Aonde uma mocidade graciosa lhe devera ter conpletado as feições, e tel-as retocado com as suas mais frescas tintas, uma mão rugosa e encarquilhada, como a do tempo tenha-os emmagrecido e enfezado. Alli onde os anjos deviam ter firmado seus thronos, reinavam os demonios lançando olhares d'ameaça e maldição.
Nenhuma mudança, nenhuma degradação, nenhuma decomposição da humanidade, em qualquer grau, atravez de todos os maravilhosos mysterios da creação produziu monstros tão horriveis e tão maus.
Scrooge deu alguns passos á rectaguarda, pallido de horror.
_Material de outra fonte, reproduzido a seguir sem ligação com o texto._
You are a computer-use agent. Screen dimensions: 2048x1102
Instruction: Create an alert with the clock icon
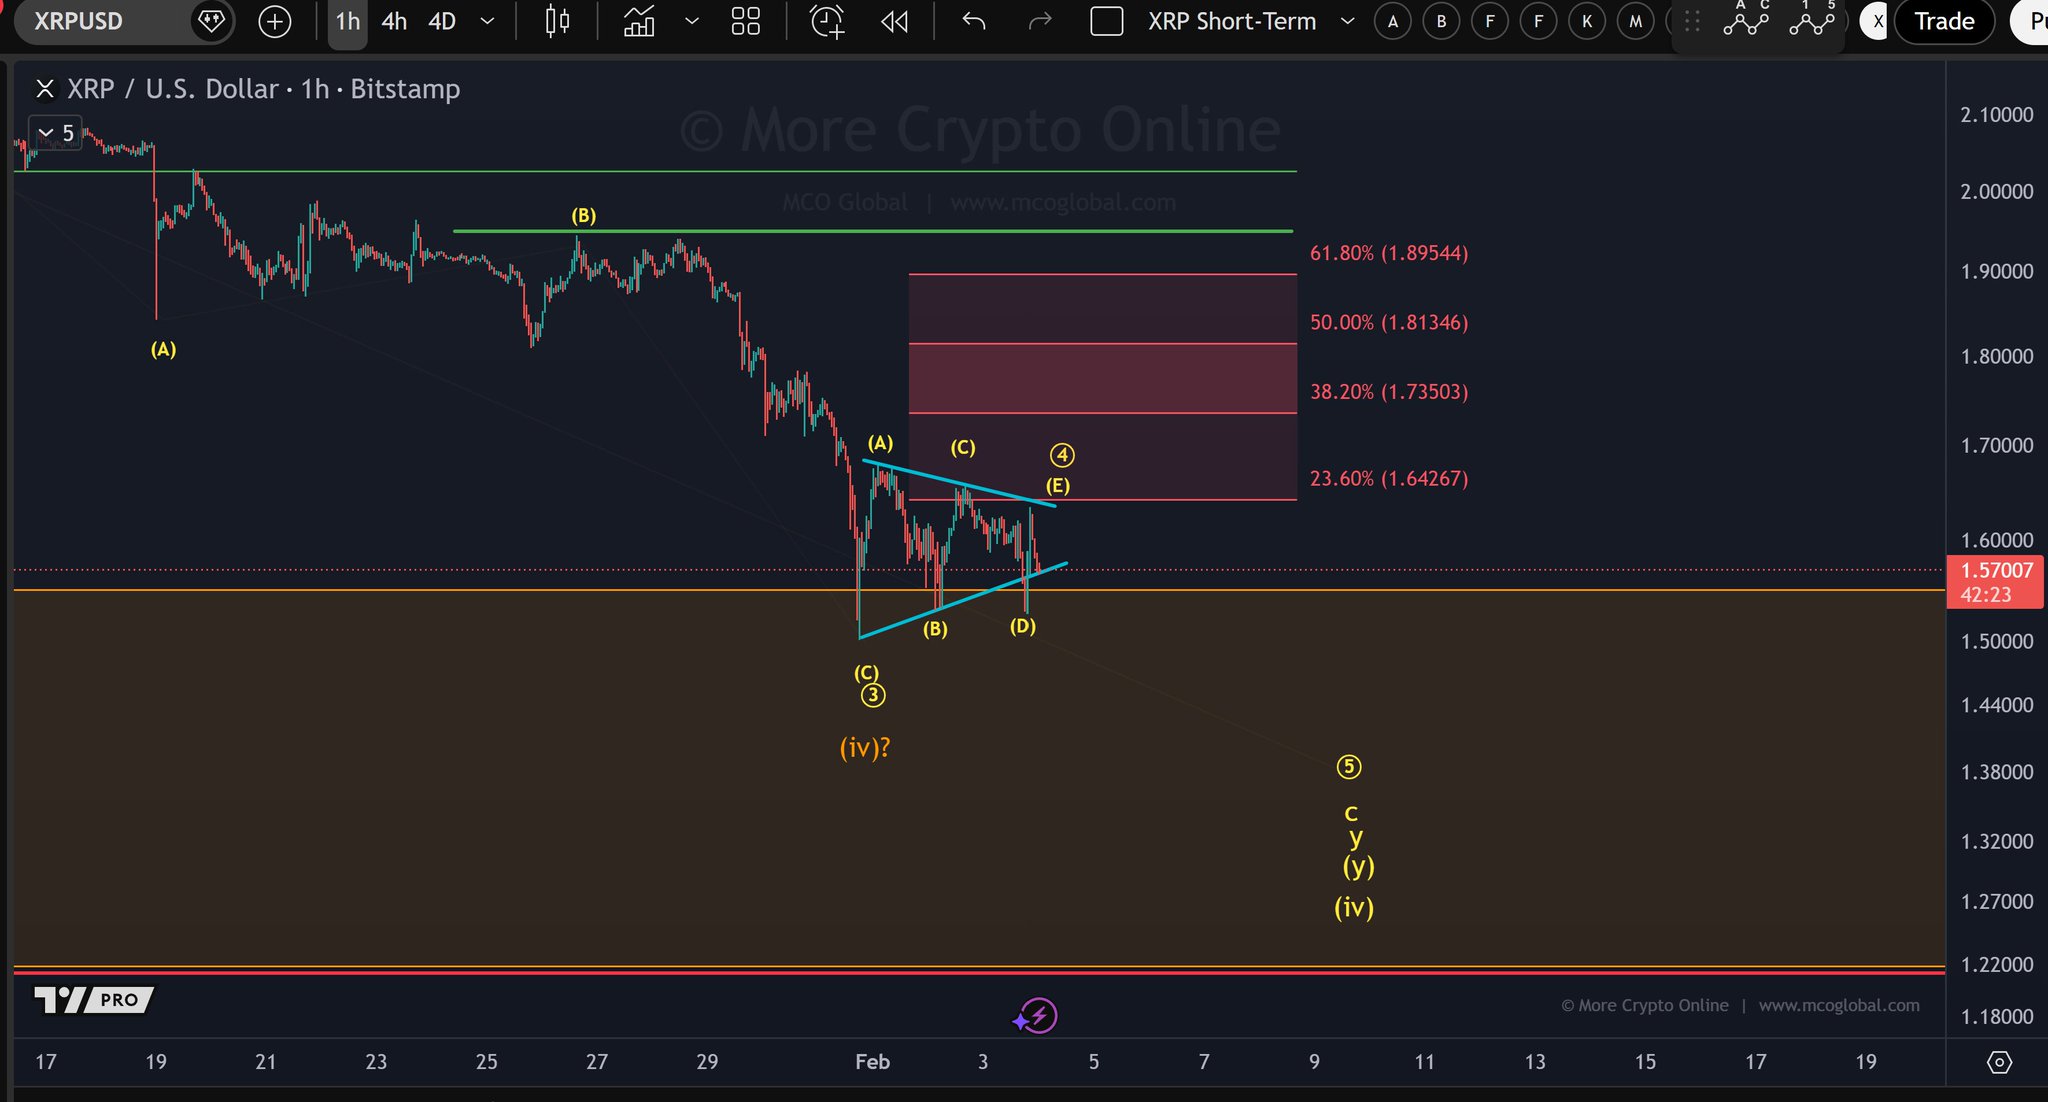[x=826, y=22]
Como as creanças lhe tinham sido mostradas pelo Espirito, procurou dizer que eram bonitas, mas as palavras falleceram-lhe na garganta, antes de se tornarem cumplices de tão enorme mentira.
— Dizei-me Espirito! são vossos filhos? Scrooge nada mais pedia dizer.
— São filhos dos homens, disse o Espirito olhando para as creanças. Fogem para mim queixando-se de seus pais. Este rapaz é a Ignorancia, aquella rapariga a Miseria. Acautelai-vos de ambos, e de toda a sua geração, mas sobretudo daquelle rapaz, porque na sua fronte vejo escripta a palavra condemnação. Apressa-te a offuscar tal palavra, ó humanidade, exclamou o Espirito apontando para a cidade. Nega a tua culpabilidade se podes; calumnia até os que te accusam, admitte tal desculpa para teus abominaveis fins! Mas guarda-te do futuro!
— Pois elles não teem nenhum refugio, nenhum recurso? perguntou Scrooge.
— Então não existem as prisões? disse-lhe o Espirito ironicamente, retorquindo-lhe pela ultima vez com as proprias palavras de Scrooge. Não existem as casas de trabalho?
Soou meia noite.
Scrooge procurou em redor de si o Espirito e já o não viu.
Quando a ultima badalada cessou de vibrar, recordou-se da predicção de Jacob Marley, e levantando os olhos, viu um Phantasma solemne, embrulhado n'um grande capote de capuz, approximando-se em direcção a elle, como o nevoeiro rastejando a terra.